_Aim of the task_. A word-for-word copy of the data is what's wanted; pictures stay out of it.

----- Provided information -----

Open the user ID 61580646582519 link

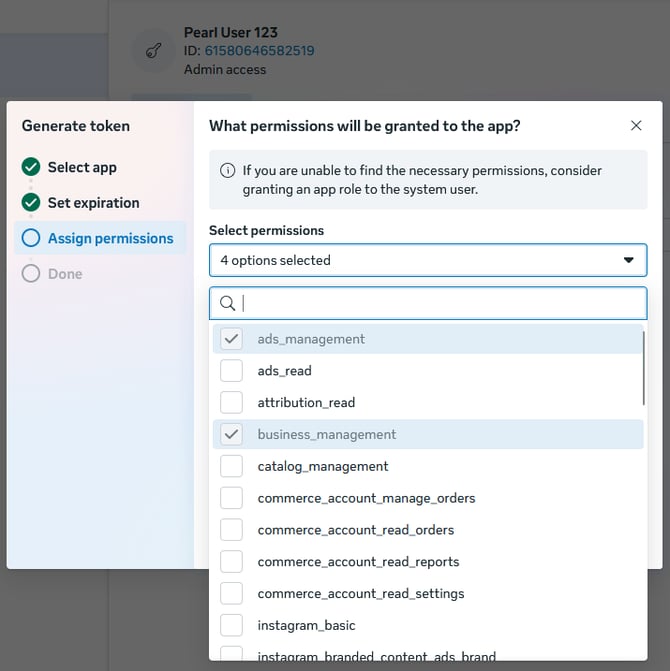coord(259,51)
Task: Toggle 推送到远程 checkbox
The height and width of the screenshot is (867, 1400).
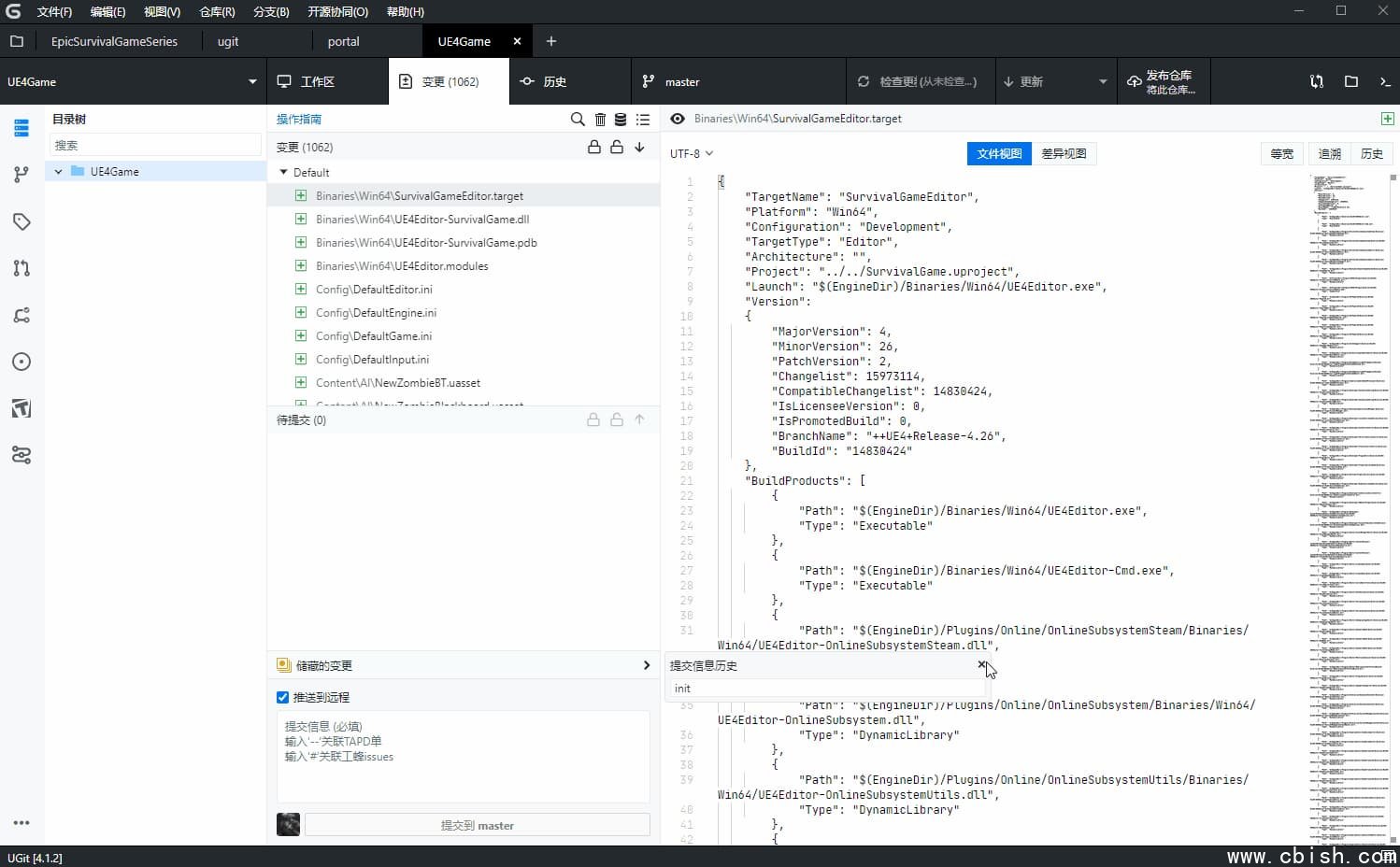Action: coord(282,697)
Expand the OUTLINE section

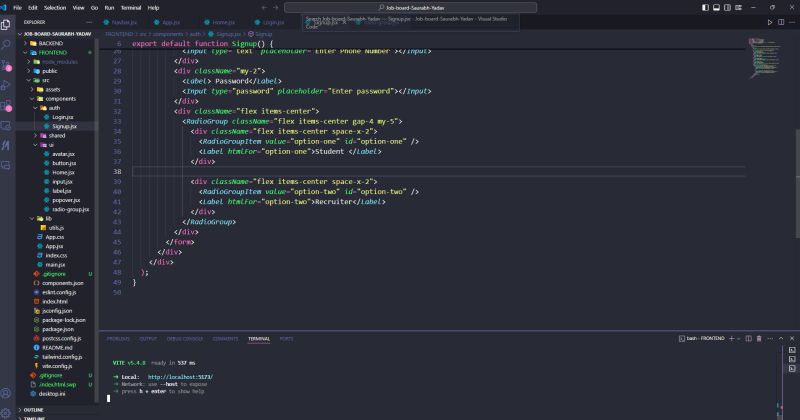(x=32, y=410)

-----

_Expected answer_.
Open the user ID 61580646582519 link

coord(259,51)
Task: Toggle 推送到远程 checkbox
The height and width of the screenshot is (867, 1400).
Action: coord(282,697)
Expand the OUTLINE section

(x=32, y=410)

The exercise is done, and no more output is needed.